Incisor relationship: Class II Overjet: 13 mm Overbite: Closed bite with upper anterior covering more than 100% of lower incisors. Left buccal segment relationship: Full unit Class II Image

Figure 3. Pretreatment Radiographs

Right buccal segment relationship: Full unit Class II Other occlusal features: Scissor bite (buccal non-occlusion) seen with upper first premolars with respect to the lower canines and premolars bilaterally and a deep curve of Spee on both sides. General radiographic examination (Figure 3) Pretreatment radiographs taken were panoramic radiographs, a lateral cephalogram along with IOPAs (Intra Oral Periapical) of the lower first molars. Panoramic
radiographic examination revealed the presence of unerupted second and third molars in all four quadrants. The alveolar bone levels and root morphologies of the teeth were normal. Temporomandibular joint space appeared optimal with normal size, shape, and position of condyle heads. The IOPAs and the panoramic radiograph also showed Endodontically treated lower right first molar (obturation filling short of apex in both the roots) and recurrent caries with lower left first molar.

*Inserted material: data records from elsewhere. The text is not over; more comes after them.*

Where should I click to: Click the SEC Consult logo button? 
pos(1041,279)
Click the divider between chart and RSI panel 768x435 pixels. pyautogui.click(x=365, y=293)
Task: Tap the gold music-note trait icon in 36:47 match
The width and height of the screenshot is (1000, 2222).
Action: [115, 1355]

The cephalometric evaluation revealed skeletal Class II jaw bases, horizontal growth pattern, decreased lower anterior facial height and facial height ratio, mild Proclination of the maxillary incisors, increased overjet and overbite, convex profile and acute nasolabial angle. Skeletal maturity was assessed using the cervical vertebral maturation index (CVMI) staging, which showed Stage 2 of skeletal maturation (acceleration stage, with more than 65%–80% pubertal growth still remaining). The timing of peak mandibular growth was assessed by using the cervical vertebral maturation staging. The findings indicate the CS3, that is, peak in the mandibular growth can occur during the year after this stage.